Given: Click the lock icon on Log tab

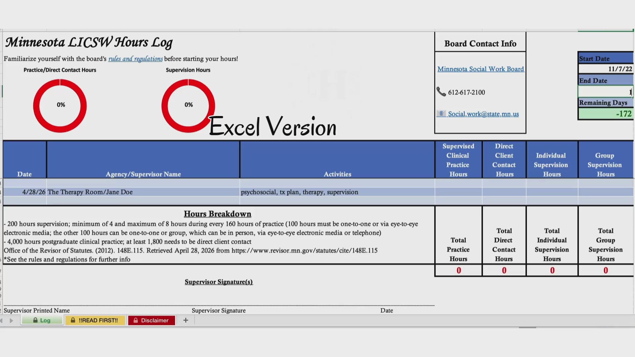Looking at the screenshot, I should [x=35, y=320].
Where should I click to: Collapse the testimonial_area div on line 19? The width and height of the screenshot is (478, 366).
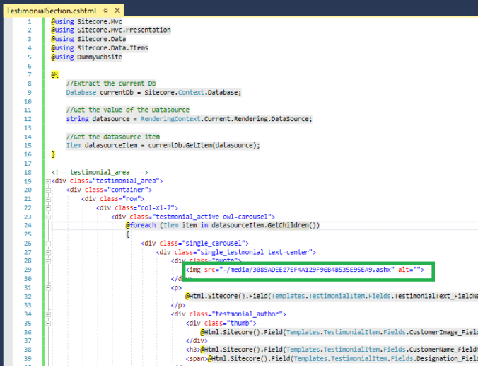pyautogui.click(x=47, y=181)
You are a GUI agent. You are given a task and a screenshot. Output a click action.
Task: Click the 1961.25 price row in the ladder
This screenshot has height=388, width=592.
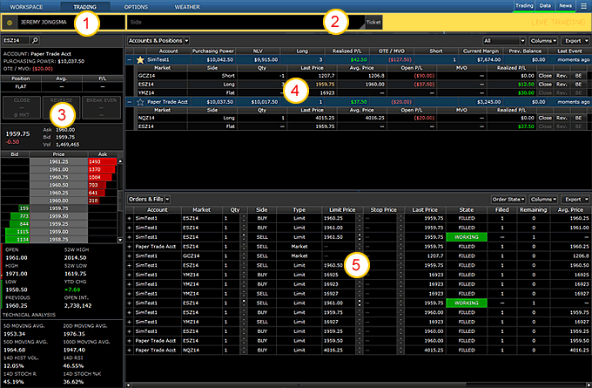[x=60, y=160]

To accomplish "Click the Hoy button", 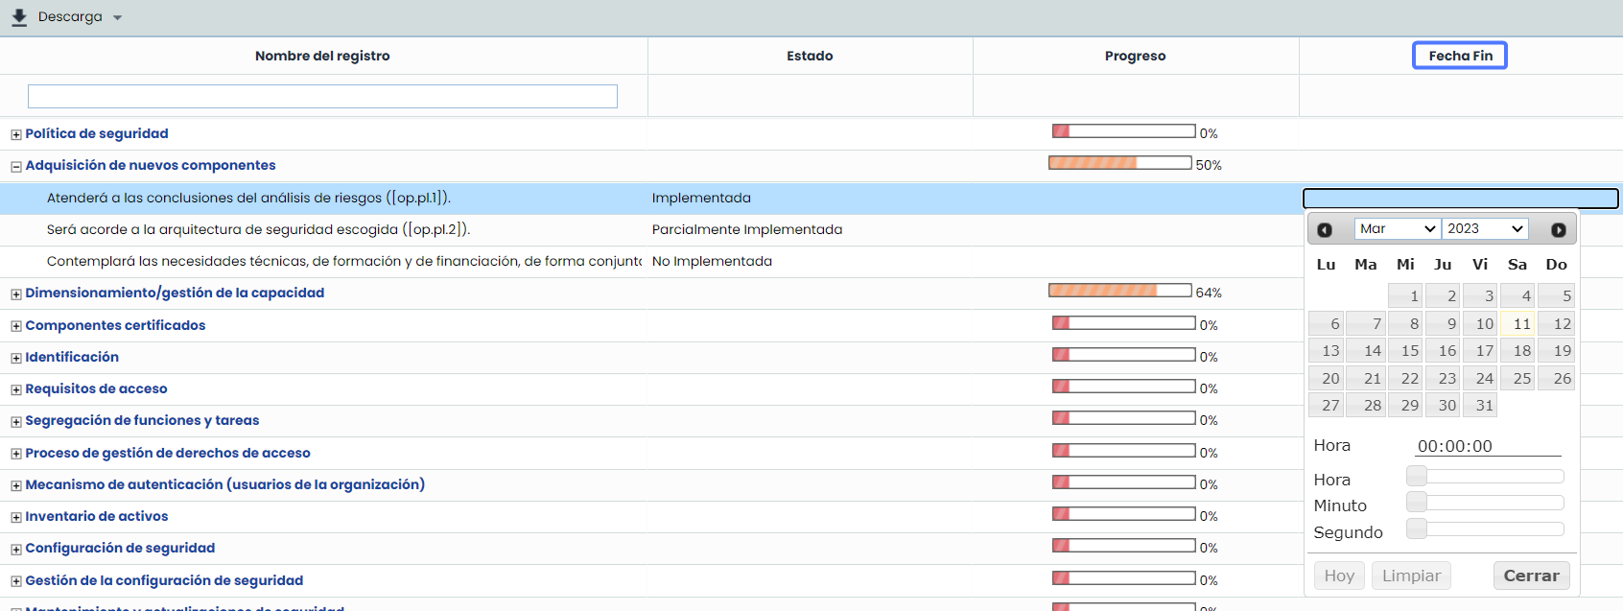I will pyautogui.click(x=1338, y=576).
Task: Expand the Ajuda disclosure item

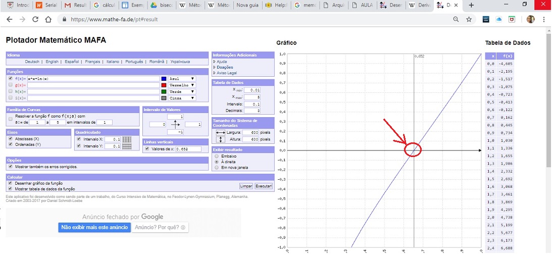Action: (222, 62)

▬▬▬▬▬▬

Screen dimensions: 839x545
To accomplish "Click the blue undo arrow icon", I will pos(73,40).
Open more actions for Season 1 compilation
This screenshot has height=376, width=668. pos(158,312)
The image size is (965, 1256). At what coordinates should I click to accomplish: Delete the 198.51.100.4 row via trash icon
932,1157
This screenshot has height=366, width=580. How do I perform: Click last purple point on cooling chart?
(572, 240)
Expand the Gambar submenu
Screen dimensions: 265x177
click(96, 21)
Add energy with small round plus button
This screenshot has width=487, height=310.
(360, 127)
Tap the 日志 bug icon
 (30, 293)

▬▬▬▬▬▬

__WRITTEN INSTRUCTION__: Please pull out every line of the entries above that contains the string "Expand", and copy each one in full. Case counts.

__EXERCISE ANSWER__:
Task: Expand the Ajuda disclosure item
Expand the Gambar submenu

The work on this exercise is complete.